**Task**. Reproduce every one of the following records word for word, keeping their original order.

====== Raw data

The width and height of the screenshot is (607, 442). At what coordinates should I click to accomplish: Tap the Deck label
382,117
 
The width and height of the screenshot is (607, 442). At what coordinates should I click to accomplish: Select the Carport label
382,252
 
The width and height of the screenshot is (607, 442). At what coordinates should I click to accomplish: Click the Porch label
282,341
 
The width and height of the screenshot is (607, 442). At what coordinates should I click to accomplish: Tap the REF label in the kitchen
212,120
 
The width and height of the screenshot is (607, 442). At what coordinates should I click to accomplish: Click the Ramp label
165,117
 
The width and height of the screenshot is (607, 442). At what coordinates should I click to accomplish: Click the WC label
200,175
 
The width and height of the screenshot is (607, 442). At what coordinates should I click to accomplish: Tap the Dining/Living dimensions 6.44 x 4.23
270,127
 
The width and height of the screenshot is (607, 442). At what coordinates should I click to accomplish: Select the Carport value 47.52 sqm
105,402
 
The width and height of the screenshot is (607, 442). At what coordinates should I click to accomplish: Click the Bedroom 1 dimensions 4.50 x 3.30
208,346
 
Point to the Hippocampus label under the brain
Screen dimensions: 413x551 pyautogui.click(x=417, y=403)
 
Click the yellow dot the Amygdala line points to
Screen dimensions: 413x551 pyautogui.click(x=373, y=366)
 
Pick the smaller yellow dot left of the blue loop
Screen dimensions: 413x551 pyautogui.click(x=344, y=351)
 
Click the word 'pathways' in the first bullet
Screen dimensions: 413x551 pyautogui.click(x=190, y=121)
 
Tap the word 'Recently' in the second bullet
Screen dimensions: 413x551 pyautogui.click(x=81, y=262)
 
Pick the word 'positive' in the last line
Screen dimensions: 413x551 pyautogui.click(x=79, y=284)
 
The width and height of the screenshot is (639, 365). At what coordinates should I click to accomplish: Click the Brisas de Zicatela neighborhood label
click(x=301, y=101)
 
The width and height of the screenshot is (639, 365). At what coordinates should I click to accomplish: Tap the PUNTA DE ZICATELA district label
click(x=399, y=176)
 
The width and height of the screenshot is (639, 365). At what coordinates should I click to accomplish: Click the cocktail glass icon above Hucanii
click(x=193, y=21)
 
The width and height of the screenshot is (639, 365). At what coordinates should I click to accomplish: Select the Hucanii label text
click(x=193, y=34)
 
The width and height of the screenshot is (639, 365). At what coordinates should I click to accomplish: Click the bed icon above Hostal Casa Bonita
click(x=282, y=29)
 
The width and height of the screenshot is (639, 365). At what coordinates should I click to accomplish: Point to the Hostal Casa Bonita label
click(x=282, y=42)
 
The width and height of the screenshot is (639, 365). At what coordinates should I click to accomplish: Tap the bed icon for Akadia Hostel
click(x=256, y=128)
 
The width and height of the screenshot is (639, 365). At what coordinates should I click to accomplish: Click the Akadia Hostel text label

============

**Correct result**.
The width and height of the screenshot is (607, 442). At what coordinates should I click to accomplish: Tap the Deck label
382,117
 
The width and height of the screenshot is (607, 442). At what coordinates should I click to accomplish: Select the Carport label
382,252
 
The width and height of the screenshot is (607, 442). At what coordinates should I click to accomplish: Click the Porch label
282,341
 
The width and height of the screenshot is (607, 442). At what coordinates should I click to accomplish: Tap the REF label in the kitchen
212,120
 
The width and height of the screenshot is (607, 442). At what coordinates should I click to accomplish: Click the Ramp label
165,117
 
The width and height of the screenshot is (607, 442). At what coordinates should I click to accomplish: Click the WC label
200,175
 
The width and height of the screenshot is (607, 442). At what coordinates should I click to accomplish: Tap the Dining/Living dimensions 6.44 x 4.23
270,127
 
The width and height of the screenshot is (607, 442). At what coordinates should I click to accomplish: Select the Carport value 47.52 sqm
105,402
 
The width and height of the screenshot is (607, 442). At what coordinates should I click to accomplish: Click the Bedroom 1 dimensions 4.50 x 3.30
208,346
 
Point to the Hippocampus label under the brain
Screen dimensions: 413x551 pyautogui.click(x=417, y=403)
 
Click the yellow dot the Amygdala line points to
Screen dimensions: 413x551 pyautogui.click(x=373, y=366)
 
Pick the smaller yellow dot left of the blue loop
Screen dimensions: 413x551 pyautogui.click(x=344, y=351)
 
Click the word 'pathways' in the first bullet
Screen dimensions: 413x551 pyautogui.click(x=190, y=121)
 
Tap the word 'Recently' in the second bullet
Screen dimensions: 413x551 pyautogui.click(x=81, y=262)
 
Pick the word 'positive' in the last line
Screen dimensions: 413x551 pyautogui.click(x=79, y=284)
 
The width and height of the screenshot is (639, 365). At what coordinates should I click to accomplish: Click the Brisas de Zicatela neighborhood label
click(x=301, y=101)
 
The width and height of the screenshot is (639, 365). At what coordinates should I click to accomplish: Tap the PUNTA DE ZICATELA district label
click(x=399, y=176)
 
The width and height of the screenshot is (639, 365). At what coordinates should I click to accomplish: Click the cocktail glass icon above Hucanii
click(x=193, y=21)
 
The width and height of the screenshot is (639, 365). At what coordinates should I click to accomplish: Select the Hucanii label text
click(x=193, y=34)
 
The width and height of the screenshot is (639, 365). At what coordinates should I click to accomplish: Click the bed icon above Hostal Casa Bonita
click(x=282, y=29)
 
The width and height of the screenshot is (639, 365). At what coordinates should I click to accomplish: Point to the Hostal Casa Bonita label
click(x=282, y=42)
 
The width and height of the screenshot is (639, 365). At what coordinates should I click to accomplish: Tap the bed icon for Akadia Hostel
click(x=256, y=128)
 
The width and height of the screenshot is (639, 365). At what coordinates should I click to accomplish: Click the Akadia Hostel text label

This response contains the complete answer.